Hüzün verici olan, böylesi bir talihsizliğin yıllardır “başkentimiz”de
yaşanmasıdır…
Üç ‘Park’ Uğruna...
İkinci haberi de birlikte okuyalım: “Melih Gökçek’e Kars, Ardahan, Iğdır
Dernekleri Federasyonu (KAI) tarafından, ‘Şehircilik Hizmet Ödülü’
verildi...”
Ankara’daki “bu” Karslıların “şehircilik uzmanı”
olduklarından haberim yoktu… “Jüri”leri olup olmadığını da öğrenemedim.

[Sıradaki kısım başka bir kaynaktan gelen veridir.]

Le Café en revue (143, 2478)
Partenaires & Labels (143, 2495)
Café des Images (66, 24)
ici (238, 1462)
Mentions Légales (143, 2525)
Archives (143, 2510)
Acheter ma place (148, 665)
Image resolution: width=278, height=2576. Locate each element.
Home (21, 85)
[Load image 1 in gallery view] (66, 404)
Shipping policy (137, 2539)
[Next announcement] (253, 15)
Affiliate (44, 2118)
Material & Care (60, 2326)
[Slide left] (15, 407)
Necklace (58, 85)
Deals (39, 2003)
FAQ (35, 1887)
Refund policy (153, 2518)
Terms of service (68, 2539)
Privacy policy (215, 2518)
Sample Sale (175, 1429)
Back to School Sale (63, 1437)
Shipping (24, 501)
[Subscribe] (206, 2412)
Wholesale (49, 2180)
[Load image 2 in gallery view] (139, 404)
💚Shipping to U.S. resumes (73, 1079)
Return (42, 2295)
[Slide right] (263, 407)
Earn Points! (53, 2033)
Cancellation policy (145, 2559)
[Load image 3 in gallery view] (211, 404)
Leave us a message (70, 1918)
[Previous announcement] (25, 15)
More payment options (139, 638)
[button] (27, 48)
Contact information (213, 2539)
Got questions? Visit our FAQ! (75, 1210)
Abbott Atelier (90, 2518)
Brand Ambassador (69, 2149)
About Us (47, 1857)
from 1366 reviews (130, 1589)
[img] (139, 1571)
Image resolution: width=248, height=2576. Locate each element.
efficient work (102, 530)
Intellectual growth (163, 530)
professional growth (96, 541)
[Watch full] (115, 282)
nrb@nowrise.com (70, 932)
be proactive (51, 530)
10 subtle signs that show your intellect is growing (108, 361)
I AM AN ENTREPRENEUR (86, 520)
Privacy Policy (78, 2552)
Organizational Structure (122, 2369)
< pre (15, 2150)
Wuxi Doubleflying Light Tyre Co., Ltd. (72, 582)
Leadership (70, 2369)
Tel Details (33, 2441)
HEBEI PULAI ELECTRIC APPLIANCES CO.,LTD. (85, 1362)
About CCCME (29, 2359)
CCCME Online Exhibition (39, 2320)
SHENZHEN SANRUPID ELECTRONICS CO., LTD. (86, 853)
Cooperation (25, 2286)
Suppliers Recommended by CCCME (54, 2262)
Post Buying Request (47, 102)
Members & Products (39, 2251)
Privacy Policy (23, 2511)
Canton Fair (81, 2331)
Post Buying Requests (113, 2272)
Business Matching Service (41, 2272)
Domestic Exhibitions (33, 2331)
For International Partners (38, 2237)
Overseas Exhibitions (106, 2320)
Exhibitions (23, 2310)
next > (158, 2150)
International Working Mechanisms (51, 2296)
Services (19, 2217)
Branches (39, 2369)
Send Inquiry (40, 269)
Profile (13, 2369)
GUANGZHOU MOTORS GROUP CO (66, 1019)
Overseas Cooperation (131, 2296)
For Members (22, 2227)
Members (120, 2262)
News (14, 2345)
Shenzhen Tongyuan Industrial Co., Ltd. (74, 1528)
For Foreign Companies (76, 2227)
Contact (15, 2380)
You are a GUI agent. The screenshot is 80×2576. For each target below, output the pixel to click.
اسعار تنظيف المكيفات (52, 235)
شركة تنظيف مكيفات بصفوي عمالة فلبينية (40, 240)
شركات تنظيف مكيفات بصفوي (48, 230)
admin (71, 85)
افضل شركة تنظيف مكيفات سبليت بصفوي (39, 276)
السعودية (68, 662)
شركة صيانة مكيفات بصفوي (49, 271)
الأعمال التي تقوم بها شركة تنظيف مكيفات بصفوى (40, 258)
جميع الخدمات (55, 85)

Gökçek’in, “teşekkür ederek” aldığı ödülün gerekçesini, KAI Başkanı Erdoğan
Yıldırım bakın nasıl açıklamış: “Kars, Ardahan ve Iğdır’a birer park yapılmasını
istedik. Başkan da belediye meclisi kararıyla olabileceğini; karar alınamazsa
malzeme yardımında bulunabileceklerini kaydetti...”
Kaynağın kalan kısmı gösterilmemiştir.